The answer to Dominguez’s last question very well may be General Holder, himself.

General Holder held his speech out as intended “to foster a period of dialogue among the races,” in order “to force ourselves to confront that which we have become expert at avoiding.”  He even spoke of “[i]magin[ing]” a “situation where people -- regardless of their skin color -- could confront racial issues freely and without fear.”

But, in that same section, General Holder makes it perfectly clear that he doesn’t really want a frank discussion about race or the public policies that are inextricably intertwined with it.  Rather, there must be ground rules that the discussion be “nuanced, principled and spirited.”

With those words, General Holder was describing what he would consider to be a “legitimate debate about the question of affirmative action.”  He went further, warning “the conversation that we now engage in as a nation on this and other racial subjects is too often simplistic and left to those on the extremes.”

Can there be any doubt that General Holder would exclude from his frank racial discussion -- as either not “nuanced” or “principled” -- the position that giving preferential treatment based on race in education, employment, etc., (i.e., affirmative action), is unconstitutional?  Never mind that the Supreme Court has often ruled that the 14th Amendment actually means what it says -- that every American, regardless of race, is entitled to “the equal protection of the laws.”

Taking this a step further, can there be any doubt that General Holder would find it “too simplistic” or too “extreme” to believe the Equal Protection Clause means that the “way to stop discrimination on the basis of race is to stop discriminating on the basis of race”?  Those were the words used by the current Chief Justice of the United States in striking down policies that used racial preferences for public school assignments in Louisville and Seattle.

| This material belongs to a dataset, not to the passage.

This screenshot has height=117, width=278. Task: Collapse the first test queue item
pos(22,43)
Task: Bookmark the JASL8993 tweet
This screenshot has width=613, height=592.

You see, though he may say otherwise, for General Holder, we still need to “hasten the day when we truly become one America.”  Until then, just like the necessity of a separate “Black History Month,” racial consciousness “must remain an important, vital concept.”

We couldn’t disagree more.  Quoting the Chief Justice again, this time from a recent voting rights case: “It is a sordid business, this divvying us up by race.”  We had certainly hoped for change from that status quo.